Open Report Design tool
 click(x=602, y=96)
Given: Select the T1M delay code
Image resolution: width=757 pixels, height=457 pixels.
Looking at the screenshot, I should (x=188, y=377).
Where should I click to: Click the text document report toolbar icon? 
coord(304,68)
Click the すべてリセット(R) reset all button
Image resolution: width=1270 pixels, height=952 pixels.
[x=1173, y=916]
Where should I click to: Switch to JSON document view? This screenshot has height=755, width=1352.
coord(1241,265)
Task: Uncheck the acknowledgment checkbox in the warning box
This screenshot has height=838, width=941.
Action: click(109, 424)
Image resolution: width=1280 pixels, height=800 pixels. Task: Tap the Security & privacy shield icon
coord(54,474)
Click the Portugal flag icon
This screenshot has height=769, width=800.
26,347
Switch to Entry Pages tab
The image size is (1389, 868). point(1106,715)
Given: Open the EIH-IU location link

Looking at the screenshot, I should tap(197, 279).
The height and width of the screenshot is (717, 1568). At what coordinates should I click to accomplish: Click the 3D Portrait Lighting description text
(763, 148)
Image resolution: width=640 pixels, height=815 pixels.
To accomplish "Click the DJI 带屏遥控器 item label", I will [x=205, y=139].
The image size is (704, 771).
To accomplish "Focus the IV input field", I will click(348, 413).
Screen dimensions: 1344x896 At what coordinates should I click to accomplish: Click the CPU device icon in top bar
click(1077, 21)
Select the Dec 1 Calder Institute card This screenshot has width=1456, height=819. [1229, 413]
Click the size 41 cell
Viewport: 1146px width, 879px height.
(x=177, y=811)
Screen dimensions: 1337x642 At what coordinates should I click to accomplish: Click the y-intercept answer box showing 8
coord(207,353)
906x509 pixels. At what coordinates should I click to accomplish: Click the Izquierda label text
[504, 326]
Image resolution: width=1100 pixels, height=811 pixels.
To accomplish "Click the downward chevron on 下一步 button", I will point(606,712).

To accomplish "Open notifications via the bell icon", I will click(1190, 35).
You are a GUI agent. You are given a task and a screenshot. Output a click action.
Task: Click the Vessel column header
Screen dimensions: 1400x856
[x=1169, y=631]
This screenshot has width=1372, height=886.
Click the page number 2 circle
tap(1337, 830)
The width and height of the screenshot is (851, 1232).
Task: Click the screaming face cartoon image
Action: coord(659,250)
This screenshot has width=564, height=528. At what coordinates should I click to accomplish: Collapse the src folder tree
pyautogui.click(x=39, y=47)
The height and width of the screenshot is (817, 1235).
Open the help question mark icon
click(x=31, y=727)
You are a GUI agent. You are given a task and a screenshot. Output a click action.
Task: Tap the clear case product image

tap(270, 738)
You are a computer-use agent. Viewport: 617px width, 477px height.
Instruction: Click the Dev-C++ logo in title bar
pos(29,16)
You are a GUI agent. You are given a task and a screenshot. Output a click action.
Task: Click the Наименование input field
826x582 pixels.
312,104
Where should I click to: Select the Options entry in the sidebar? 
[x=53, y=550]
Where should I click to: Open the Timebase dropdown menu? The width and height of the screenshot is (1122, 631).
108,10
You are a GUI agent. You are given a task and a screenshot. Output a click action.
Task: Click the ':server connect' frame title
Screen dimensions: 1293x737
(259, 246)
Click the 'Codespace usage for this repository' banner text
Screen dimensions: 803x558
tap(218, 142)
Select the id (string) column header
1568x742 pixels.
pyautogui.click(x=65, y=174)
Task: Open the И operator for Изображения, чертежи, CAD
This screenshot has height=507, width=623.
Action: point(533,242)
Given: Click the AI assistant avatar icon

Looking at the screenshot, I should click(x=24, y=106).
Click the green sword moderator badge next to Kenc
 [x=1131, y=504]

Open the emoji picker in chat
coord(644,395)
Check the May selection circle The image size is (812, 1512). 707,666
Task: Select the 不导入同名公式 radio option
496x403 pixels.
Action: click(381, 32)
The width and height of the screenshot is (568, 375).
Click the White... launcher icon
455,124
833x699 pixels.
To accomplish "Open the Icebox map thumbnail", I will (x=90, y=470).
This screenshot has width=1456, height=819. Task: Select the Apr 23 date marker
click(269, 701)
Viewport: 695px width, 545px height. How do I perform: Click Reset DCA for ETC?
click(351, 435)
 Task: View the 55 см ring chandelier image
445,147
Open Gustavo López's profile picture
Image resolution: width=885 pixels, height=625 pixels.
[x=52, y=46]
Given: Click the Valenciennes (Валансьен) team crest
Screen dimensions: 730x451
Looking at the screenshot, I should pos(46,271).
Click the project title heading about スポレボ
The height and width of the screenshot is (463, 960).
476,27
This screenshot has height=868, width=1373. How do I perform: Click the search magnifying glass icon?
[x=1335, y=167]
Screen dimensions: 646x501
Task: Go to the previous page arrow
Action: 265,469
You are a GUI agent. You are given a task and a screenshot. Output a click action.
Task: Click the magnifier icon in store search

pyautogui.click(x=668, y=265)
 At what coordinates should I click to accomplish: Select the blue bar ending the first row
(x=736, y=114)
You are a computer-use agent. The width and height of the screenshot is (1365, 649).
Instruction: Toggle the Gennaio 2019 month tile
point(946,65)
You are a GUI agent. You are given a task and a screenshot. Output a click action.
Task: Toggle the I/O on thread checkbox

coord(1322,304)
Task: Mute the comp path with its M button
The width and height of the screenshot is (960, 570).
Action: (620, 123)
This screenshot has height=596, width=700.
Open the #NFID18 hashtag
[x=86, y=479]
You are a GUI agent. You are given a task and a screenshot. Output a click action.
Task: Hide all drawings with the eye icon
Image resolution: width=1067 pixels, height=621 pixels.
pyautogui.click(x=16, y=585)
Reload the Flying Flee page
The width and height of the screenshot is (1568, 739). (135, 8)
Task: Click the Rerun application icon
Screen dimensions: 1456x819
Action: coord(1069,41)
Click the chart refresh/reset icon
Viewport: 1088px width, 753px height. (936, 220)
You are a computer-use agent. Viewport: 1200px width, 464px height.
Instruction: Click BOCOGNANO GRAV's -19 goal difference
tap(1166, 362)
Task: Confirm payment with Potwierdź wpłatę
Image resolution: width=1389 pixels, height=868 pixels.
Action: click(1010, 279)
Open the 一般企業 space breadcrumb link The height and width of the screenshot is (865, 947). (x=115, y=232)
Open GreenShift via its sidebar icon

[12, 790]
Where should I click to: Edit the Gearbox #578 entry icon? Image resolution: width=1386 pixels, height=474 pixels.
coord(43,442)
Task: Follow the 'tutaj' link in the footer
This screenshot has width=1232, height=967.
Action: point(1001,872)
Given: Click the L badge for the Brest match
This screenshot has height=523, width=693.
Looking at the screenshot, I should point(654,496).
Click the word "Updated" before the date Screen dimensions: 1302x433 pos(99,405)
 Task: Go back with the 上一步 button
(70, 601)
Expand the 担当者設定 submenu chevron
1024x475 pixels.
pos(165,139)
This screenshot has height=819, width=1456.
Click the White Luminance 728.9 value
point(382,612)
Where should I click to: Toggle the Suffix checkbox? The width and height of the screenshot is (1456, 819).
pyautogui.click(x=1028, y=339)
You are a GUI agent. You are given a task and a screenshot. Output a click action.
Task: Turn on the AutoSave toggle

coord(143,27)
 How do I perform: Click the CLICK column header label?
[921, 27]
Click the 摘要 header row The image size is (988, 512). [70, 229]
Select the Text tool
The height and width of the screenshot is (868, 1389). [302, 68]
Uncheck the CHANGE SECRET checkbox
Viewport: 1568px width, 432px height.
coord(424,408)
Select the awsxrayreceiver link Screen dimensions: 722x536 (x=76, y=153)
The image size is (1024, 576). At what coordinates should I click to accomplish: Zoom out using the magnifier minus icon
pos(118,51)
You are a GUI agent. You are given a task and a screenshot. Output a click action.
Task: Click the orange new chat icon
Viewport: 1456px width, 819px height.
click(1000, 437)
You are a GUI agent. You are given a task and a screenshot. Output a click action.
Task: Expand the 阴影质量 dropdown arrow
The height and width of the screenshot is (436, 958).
==========
WHAT YOU NEED TO DO —
Return the items starting at the line containing "Open Gustavo López's profile picture" and ending with the line containing "point(946,65)", both of those lines included, copied exactly.

SOLUTION FOR THIS PROBLEM —
Open Gustavo López's profile picture
Image resolution: width=885 pixels, height=625 pixels.
[x=52, y=46]
Given: Click the Valenciennes (Валансьен) team crest
Screen dimensions: 730x451
Looking at the screenshot, I should pos(46,271).
Click the project title heading about スポレボ
The height and width of the screenshot is (463, 960).
476,27
This screenshot has height=868, width=1373. How do I perform: Click the search magnifying glass icon?
[x=1335, y=167]
Screen dimensions: 646x501
Task: Go to the previous page arrow
Action: 265,469
You are a GUI agent. You are given a task and a screenshot. Output a click action.
Task: Click the magnifier icon in store search

pyautogui.click(x=668, y=265)
 At what coordinates should I click to accomplish: Select the blue bar ending the first row
(x=736, y=114)
You are a computer-use agent. The width and height of the screenshot is (1365, 649).
Instruction: Toggle the Gennaio 2019 month tile
point(946,65)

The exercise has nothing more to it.